Con su sonrisa imborrable y una voluntad de hierro, la socialista Ségolène Royal avanza a paso firme en su apuesta por el Elíseo y pide “audacia” a sus conciudadanos para escribir con ella una nueva página en la historia. La “audacia” de elegir a la primera mujer y además “libre”, como jefe de Estado.
Irrumpiendo en dominios tradicionalmente reservados a los hombres, los analistas la catalogaron como una “bocanada de aire fresco” en la anquilosada política francesa.
Lleva unos 25 de sus 53 años en la política y entró a ella de la mano de su compañero de vida y líder socialista, François Hollande, con quien convive desde hace 27 años y con quien tiene cuatro hijos.
La “candidata del cambio” y de la “fuerza tranquila” ya hizo historia en este país al convertirse en el 2004 en la primera mujer presidenta de una región, la de Poitou-Charentes. Royal no oculta su admiración por la labor del presidente de Gobierno español José Luis Rodríguez Zapatero, así como el “coraje” de la presidenta chilena, Michelle Bachelet, puede presumir también de ser la primera mujer con posibilidades reales de ser la presidenta de Francia.

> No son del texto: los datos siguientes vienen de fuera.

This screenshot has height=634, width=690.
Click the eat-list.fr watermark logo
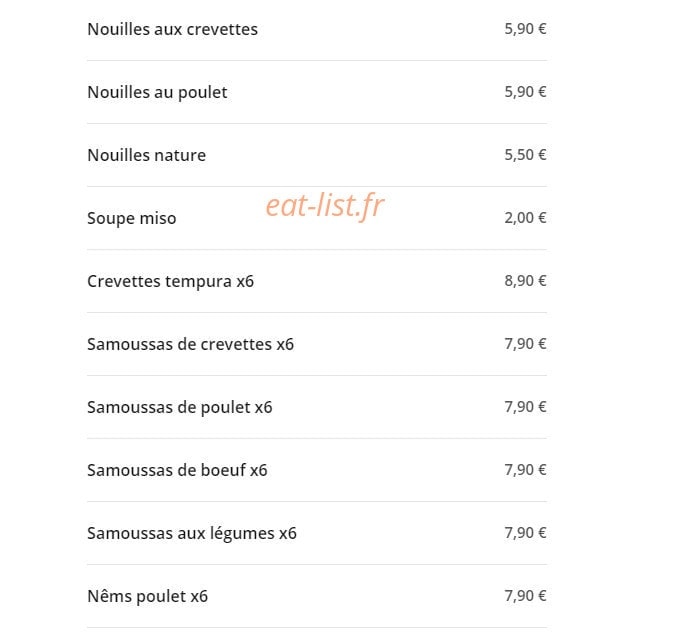(x=325, y=205)
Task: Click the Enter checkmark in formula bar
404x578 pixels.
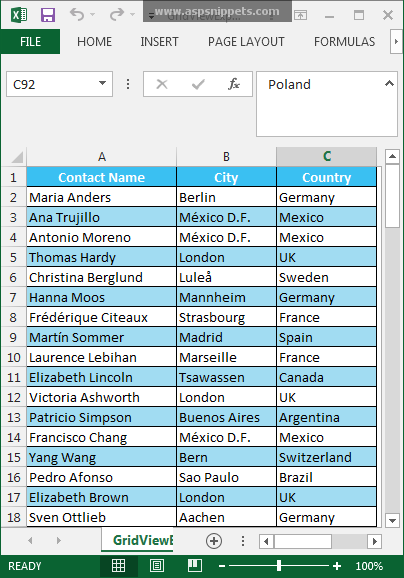Action: point(198,84)
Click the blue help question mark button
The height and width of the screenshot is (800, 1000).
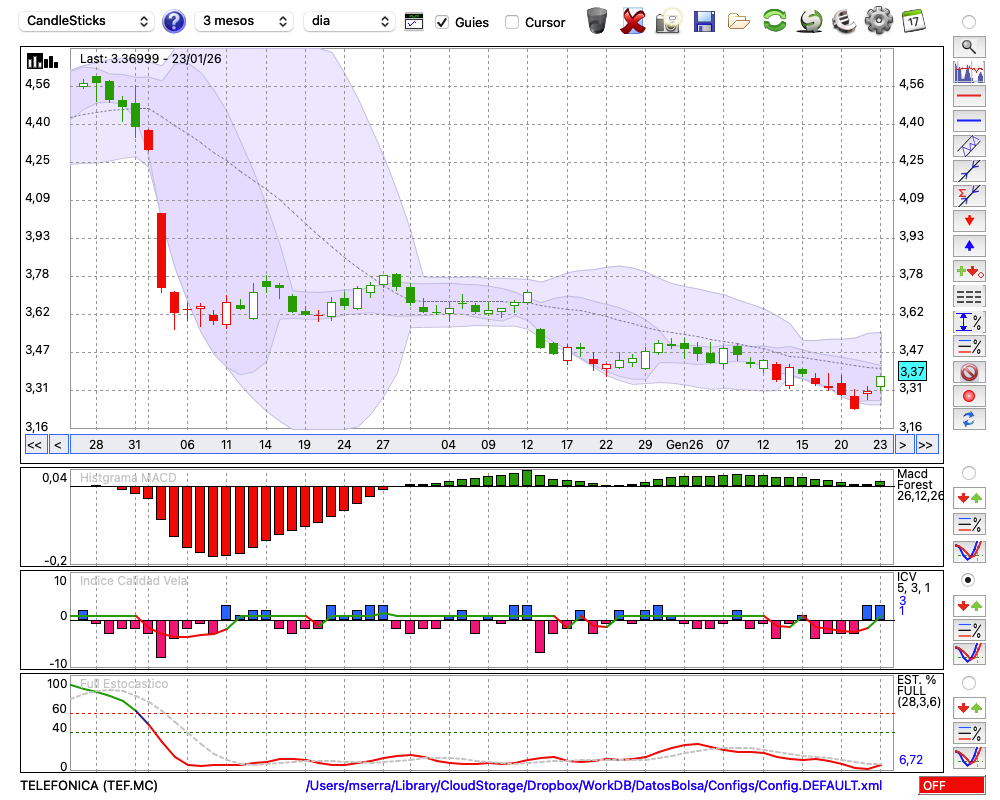tap(174, 21)
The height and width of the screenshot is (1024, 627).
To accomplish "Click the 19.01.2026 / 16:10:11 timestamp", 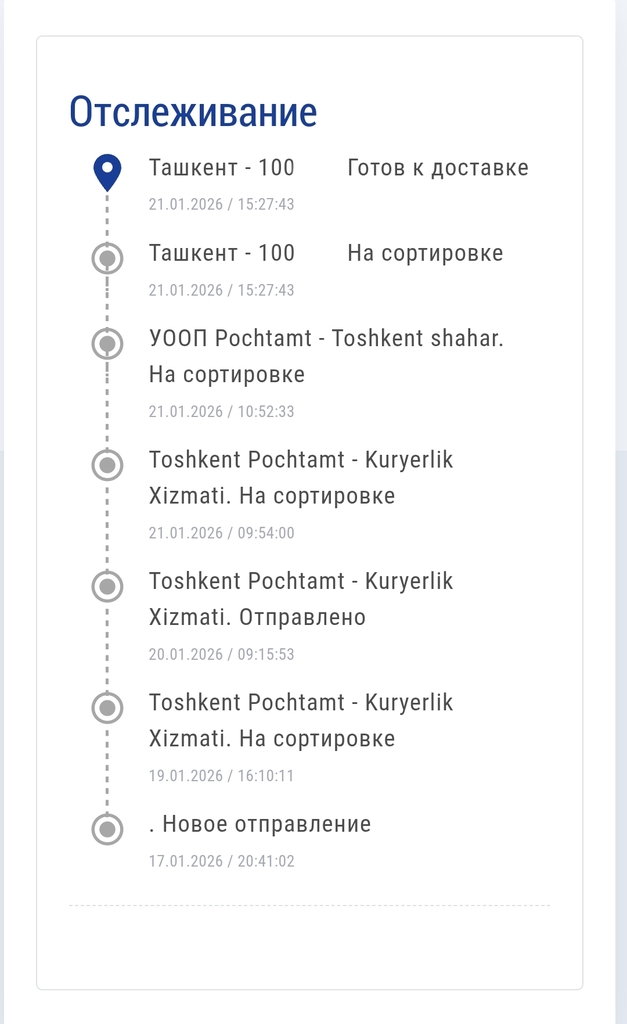I will [221, 775].
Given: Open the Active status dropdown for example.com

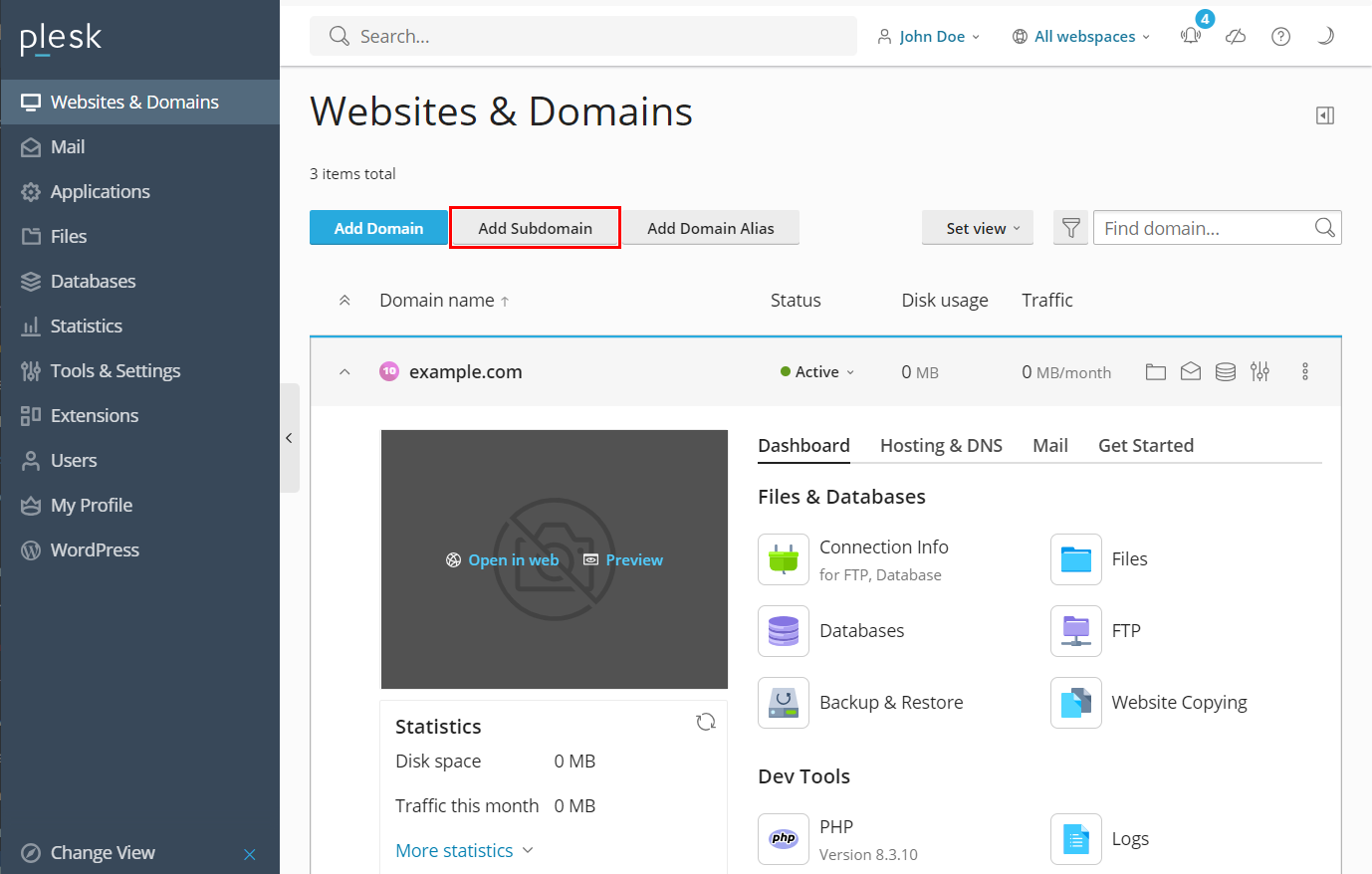Looking at the screenshot, I should pyautogui.click(x=816, y=371).
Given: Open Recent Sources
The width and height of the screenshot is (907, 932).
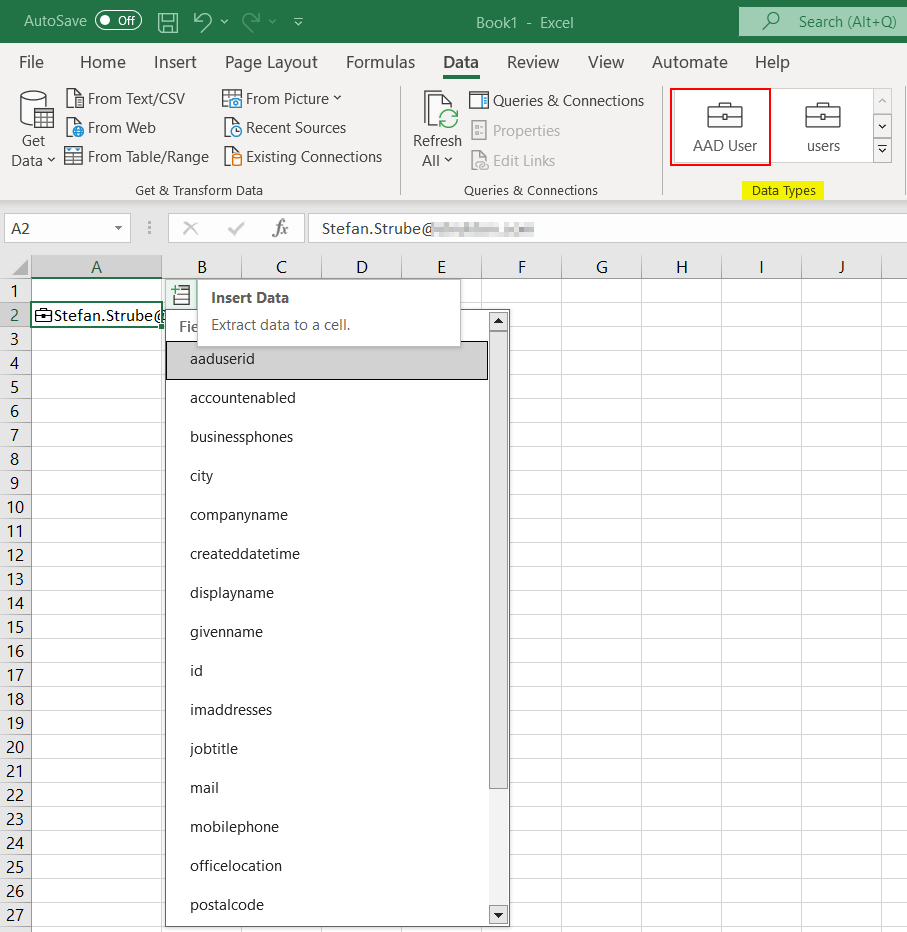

Confianza en sí misma, tenacidad, sangre fría, resistencia y una innegable habilidad son algunas de las características de esta mujer, la cuarta de ocho hermanos educada con la férrea disciplina marcada por un progenitor muy conservador y de profesión militar.
Su personalidad se forjó en parte en oposición a su padre — a quien llevó a los tribunales y ganó, por no pagarle los estudios—, no ha dudado en usar su condición de mujer y madre.
Royal se ha quejado de ser víctima de ataques machistas, al tiempo que ha explotado a su favor su feminidad y atractivo físico sin caer en la frivolidad. El vestuario de esta mujer madura de aspecto juvenil, que luce una elegancia típicamente francesa y sin estridencias, ha sido más comentado que el de los otros.
Esta “hija política” del único presidente socialista, François Mitterrand, fue diputada a los 35 años y ministra a los 38. Desde 1981, Royal fue consejera de Juventud y Deportes y luego, también, de Asuntos Sociales del mandatario. De 1992 a 1993 fue ministra de Medio Ambiente. Fue de 1997 a 2002 cuando se forjó verdaderamente a la sombra del entonces primer ministro Lionel Jospin. De 1997 a 2000 ejerció como ministra delegada para la Enseñanza Escolar, donde se hizo muy conocida por disponer la gratuidad de la píldora abortiva “del día siguiente” en los institutos.